● Your assignment
In the records below, pick out all lines containing the word "computer".
————
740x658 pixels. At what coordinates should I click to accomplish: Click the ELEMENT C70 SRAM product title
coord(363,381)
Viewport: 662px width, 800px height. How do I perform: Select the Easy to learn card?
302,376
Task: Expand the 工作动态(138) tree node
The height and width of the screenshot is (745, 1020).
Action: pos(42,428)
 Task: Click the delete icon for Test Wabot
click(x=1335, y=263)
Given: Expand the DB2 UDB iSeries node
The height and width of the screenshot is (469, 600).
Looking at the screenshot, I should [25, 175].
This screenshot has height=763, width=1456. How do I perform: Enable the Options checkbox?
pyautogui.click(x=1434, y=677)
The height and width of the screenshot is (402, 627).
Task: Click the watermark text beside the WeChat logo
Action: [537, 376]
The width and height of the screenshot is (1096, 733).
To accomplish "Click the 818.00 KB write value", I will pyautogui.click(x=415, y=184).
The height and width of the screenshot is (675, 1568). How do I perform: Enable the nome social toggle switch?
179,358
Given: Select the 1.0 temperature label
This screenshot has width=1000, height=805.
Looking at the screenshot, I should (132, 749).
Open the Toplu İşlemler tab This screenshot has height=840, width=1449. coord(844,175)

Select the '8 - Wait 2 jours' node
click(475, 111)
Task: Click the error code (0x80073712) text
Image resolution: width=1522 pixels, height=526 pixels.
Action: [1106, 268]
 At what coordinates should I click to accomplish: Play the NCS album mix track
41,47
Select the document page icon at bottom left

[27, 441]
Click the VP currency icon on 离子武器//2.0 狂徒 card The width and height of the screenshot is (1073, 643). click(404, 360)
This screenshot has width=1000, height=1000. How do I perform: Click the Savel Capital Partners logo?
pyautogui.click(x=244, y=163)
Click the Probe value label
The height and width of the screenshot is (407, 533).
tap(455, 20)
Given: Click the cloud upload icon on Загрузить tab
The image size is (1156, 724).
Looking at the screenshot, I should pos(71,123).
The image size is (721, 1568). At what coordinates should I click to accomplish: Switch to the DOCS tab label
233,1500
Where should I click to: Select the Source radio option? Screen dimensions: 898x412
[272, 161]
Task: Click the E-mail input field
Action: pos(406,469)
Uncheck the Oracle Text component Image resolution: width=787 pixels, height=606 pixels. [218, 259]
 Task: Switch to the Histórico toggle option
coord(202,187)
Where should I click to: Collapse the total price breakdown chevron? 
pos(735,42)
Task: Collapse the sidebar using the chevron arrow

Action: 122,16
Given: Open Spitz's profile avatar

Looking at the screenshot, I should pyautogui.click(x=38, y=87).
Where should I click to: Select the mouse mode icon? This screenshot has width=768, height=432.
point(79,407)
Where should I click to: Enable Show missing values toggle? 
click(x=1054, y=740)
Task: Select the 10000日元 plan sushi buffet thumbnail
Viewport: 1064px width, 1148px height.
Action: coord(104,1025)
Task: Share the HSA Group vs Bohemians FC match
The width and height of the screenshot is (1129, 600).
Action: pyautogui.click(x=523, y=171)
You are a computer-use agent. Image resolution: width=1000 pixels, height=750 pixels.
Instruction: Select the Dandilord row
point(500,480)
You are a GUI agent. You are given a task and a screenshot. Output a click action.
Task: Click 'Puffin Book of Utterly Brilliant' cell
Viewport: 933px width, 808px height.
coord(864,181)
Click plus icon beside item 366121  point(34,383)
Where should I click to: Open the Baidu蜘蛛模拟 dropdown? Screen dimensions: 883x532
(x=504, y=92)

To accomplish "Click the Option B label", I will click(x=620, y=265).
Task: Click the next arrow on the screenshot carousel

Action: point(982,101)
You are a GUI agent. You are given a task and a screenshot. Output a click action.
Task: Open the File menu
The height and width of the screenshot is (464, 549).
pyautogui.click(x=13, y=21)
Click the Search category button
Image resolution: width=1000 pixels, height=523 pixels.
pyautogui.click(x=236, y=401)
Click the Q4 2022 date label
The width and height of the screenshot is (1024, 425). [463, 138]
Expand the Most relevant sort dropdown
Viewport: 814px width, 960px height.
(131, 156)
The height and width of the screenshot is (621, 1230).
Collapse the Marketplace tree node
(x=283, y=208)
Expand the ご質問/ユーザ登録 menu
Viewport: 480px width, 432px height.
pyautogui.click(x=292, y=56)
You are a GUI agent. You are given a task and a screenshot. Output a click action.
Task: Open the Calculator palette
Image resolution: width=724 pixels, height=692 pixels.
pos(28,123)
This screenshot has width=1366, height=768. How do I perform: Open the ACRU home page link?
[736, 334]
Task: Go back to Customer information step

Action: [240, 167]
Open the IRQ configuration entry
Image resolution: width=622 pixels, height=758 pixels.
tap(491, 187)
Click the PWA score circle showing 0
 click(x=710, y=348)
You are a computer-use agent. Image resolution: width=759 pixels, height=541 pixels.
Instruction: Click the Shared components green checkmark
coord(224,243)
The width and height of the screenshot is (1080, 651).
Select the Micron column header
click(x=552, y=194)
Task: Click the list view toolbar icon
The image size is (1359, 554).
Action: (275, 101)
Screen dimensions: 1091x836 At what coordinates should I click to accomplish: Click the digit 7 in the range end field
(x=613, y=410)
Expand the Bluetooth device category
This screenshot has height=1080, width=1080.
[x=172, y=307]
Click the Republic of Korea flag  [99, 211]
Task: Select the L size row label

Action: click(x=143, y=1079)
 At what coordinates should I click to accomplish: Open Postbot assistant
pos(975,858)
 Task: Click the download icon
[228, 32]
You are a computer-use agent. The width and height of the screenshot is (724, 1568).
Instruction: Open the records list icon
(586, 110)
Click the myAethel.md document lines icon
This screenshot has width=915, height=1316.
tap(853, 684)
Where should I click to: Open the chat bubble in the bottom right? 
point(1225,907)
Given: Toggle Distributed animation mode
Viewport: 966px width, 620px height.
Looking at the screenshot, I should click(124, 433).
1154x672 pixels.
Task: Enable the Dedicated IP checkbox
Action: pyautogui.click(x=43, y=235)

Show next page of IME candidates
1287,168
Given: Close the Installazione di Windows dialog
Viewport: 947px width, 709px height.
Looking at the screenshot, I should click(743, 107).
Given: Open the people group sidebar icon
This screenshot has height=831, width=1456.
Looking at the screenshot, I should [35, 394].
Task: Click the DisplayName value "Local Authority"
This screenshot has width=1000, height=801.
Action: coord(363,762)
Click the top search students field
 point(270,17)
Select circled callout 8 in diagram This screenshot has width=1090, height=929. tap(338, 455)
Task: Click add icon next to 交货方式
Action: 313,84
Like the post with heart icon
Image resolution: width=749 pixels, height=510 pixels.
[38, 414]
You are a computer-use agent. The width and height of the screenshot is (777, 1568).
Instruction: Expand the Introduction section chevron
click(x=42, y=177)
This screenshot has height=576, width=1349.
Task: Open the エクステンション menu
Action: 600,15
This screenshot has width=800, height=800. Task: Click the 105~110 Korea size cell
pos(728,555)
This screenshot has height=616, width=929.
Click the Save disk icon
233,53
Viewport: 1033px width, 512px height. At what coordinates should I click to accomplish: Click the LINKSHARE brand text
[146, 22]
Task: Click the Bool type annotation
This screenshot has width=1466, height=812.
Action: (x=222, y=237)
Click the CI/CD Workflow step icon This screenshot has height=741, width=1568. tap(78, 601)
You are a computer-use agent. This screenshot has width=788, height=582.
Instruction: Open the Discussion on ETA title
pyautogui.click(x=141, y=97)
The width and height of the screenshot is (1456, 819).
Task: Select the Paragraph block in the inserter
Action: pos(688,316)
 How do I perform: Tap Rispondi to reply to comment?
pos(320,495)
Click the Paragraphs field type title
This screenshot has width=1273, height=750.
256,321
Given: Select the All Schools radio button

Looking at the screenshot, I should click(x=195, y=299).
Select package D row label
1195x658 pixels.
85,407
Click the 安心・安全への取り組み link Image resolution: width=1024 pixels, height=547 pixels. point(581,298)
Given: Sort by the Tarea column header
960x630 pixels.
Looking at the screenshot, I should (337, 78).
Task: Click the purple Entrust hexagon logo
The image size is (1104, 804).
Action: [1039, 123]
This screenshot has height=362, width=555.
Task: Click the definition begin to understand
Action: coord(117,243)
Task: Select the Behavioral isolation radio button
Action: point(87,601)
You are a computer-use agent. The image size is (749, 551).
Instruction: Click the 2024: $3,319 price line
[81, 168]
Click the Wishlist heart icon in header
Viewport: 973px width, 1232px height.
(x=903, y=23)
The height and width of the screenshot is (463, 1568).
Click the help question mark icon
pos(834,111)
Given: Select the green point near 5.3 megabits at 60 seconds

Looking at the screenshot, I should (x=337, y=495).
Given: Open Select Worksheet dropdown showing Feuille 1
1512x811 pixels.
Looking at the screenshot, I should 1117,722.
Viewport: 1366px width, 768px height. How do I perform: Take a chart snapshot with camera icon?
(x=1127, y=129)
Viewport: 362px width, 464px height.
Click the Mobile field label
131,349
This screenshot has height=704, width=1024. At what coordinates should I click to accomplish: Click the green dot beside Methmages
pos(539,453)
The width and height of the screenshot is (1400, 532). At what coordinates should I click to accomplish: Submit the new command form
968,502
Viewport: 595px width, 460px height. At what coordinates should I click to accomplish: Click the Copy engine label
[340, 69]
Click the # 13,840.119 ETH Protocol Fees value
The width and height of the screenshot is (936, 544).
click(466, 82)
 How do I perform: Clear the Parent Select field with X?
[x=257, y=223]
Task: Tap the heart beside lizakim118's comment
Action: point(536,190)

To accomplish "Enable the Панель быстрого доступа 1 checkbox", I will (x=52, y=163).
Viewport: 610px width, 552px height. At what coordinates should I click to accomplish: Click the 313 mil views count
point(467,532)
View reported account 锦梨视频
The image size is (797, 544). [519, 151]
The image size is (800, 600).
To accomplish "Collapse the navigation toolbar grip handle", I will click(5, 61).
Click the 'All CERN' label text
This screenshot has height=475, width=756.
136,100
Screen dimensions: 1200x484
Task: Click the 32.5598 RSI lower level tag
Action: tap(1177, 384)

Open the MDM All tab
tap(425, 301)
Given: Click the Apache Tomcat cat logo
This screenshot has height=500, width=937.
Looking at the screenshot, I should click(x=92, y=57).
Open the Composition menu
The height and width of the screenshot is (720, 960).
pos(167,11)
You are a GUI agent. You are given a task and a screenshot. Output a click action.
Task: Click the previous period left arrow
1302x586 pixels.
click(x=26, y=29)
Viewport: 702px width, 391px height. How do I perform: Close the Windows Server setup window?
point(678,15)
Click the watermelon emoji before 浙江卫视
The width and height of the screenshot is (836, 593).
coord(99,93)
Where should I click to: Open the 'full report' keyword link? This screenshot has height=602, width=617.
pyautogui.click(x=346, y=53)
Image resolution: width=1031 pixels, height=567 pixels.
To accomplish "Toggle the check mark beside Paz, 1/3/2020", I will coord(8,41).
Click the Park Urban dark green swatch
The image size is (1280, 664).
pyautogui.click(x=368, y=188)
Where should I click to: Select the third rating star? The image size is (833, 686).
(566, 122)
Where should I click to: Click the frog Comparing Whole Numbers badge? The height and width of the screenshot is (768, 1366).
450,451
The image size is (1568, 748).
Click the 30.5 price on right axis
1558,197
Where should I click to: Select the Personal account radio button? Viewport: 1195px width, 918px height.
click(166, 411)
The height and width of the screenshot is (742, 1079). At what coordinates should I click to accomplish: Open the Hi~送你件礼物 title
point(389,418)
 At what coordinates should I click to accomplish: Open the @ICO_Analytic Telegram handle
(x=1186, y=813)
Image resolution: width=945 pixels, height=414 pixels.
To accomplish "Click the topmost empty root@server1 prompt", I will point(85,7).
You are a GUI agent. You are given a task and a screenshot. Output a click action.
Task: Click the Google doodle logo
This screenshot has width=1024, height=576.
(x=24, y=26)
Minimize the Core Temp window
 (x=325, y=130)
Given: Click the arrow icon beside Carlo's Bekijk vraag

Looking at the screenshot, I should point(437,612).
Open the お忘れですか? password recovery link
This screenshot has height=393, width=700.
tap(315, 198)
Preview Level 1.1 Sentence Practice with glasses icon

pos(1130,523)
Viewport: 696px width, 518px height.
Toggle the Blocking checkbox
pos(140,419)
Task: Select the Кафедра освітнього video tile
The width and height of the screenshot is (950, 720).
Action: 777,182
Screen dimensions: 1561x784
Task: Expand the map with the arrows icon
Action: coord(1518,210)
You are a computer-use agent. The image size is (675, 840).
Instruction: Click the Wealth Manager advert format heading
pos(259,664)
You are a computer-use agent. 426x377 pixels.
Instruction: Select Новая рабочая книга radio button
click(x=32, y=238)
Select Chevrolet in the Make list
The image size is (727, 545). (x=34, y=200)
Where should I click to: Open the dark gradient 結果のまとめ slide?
————
● Your solution
You are a computer-use agent. Image resolution: width=1000 pixels, height=750 pixels.
You are a computer-use agent. Image resolution: width=759 pixels, height=541 pixels.
You are a computer-use agent. The width and height of the screenshot is (724, 1568).
You are a computer-use agent. The width and height of the screenshot is (777, 1568).
You are a computer-use agent. This screenshot has width=788, height=582.
You are a computer-use agent. The image size is (749, 551).
You are a computer-use agent. The image size is (675, 840).
You are a computer-use agent. 426x377 pixels.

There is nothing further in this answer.